Embedded structs are supported, and the default column name for nested fields will be the unqualified name of the field.
type Writer ¶
type Writer struct {
// contains filtered or unexported fields
}
Writer provides an efficient and concise way to append a field at a time to a TSV. However, note that it does NOT have a Write() method; the interface is deliberately restricted.
We force this to fill at least one cacheline to prevent false sharing when make([]Writer, parallelism) is used.
func (*Writer) Copy ¶
Copy appends the entire contents of the given io.Reader (assumed to be another TSV file).
func (*Writer) EndCsv ¶
func (w *Writer) EndCsv()
EndCsv finishes the current comma-separated field, converting the last comma to a tab. It must be nonempty.
func (*Writer) WriteByte ¶
WriteByte appends the given literal byte (no number->string conversion) and a tab to the current line.
func (*Writer) WriteBytes ¶
WriteBytes appends the given []byte and a tab to the current line.
func (*Writer) WriteCsvByte ¶
WriteCsvByte appends the given literal byte (no number->string conversion) and a comma to the current line.
func (*Writer) WriteCsvUint32 ¶
WriteCsvUint32 converts the given uint32 to a string, and appends that and a comma to the current line.
func (*Writer) WriteFloat64 ¶
WriteFloat64 converts the given float64 to a string with the given strconv.AppendFloat parameters, and appends that and a tab to the current line.
func (*Writer) WriteInt64 ¶
WriteInt64 converts the given int64 to a string, and appends that and a tab to the current line.
func (*Writer) WritePartialByte ¶ added in v0.0.11
WritePartialByte appends the given literal byte (no number->string conversion) WITHOUT the usual subsequent tab.

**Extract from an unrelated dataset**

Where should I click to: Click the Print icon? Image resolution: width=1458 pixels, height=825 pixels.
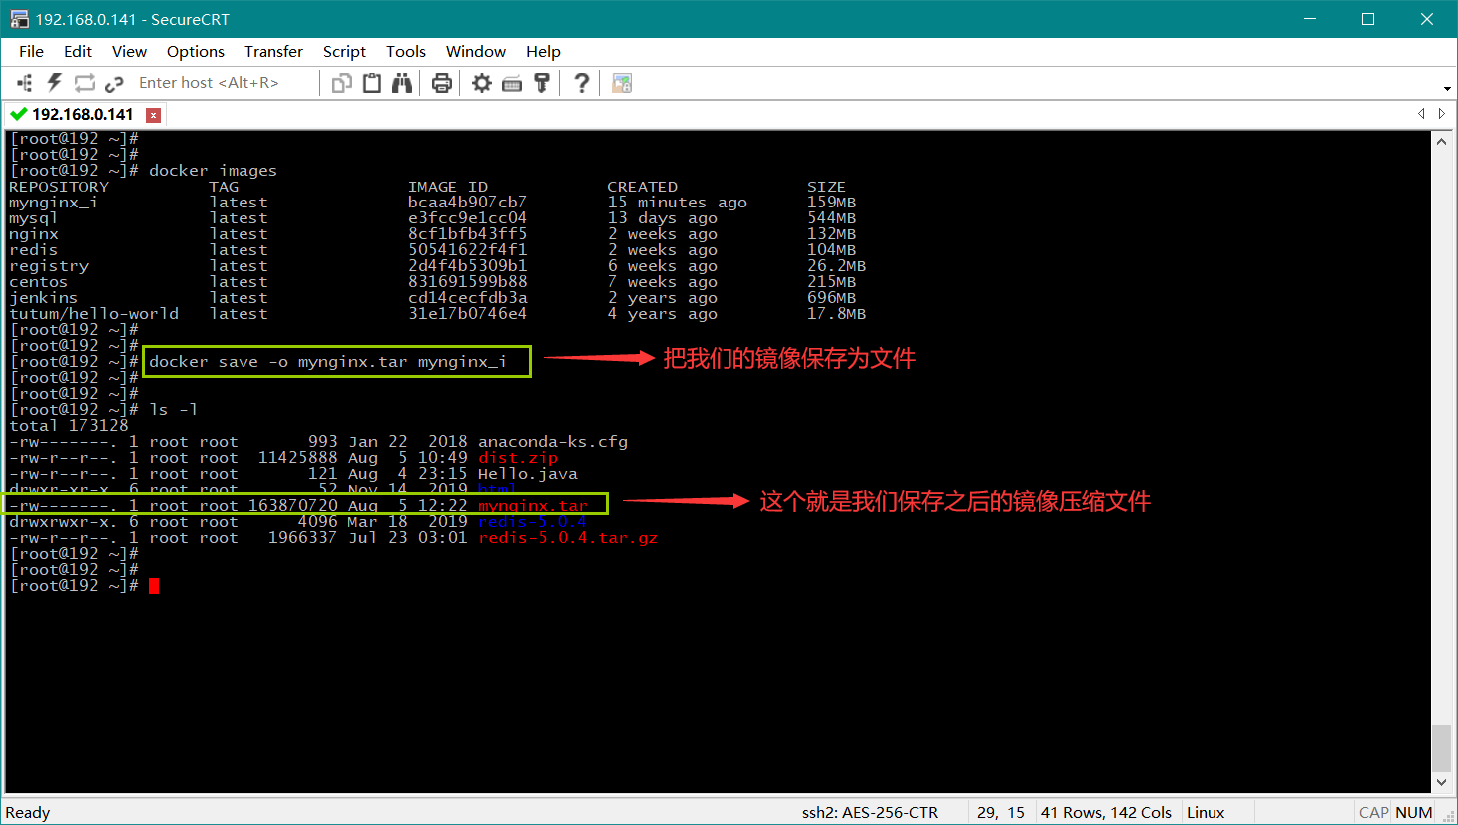(442, 83)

It must be followed by a non-Partial Write at some point to end the field; otherwise EndLine will clobber the last character.

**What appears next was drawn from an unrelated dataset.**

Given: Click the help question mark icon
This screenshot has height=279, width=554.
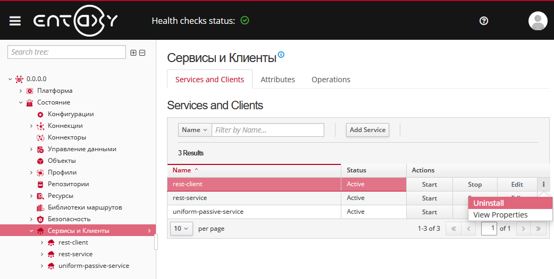Looking at the screenshot, I should [483, 21].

func (*Writer) WritePartialBytes ¶
WritePartialBytes appends a []byte WITHOUT the usual subsequent tab. It must be followed by a non-Partial Write at some point to end the field; otherwise EndLine will clobber the last character.
func (*Writer) WritePartialString ¶
WritePartialString appends a string WITHOUT the usual subsequent tab. It must be followed by a non-Partial Write at some point to end the field; otherwise EndLine will clobber the last character.
func (*Writer) WritePartialUint32 ¶
WritePartialUint32 converts the given uint32 to a string, and appends that WITHOUT the usual subsequent tab. It must be followed by a non-Partial Write at some point to end the field; otherwise EndLine will clobber the last character.
func (*Writer) WriteString ¶
WriteString appends the given string and a tab to the current line. (It is safe to use this to write multiple fields at a time.)
func (*Writer) WriteUint32 ¶
WriteUint32 converts the given uint32 to a string, and appends that and a tab to the current line.
func (*Writer) WriteUint64 ¶ added in v0.0.2
WriteUint64 converts the given uint64 to a string, and appends that and a tab to the current line.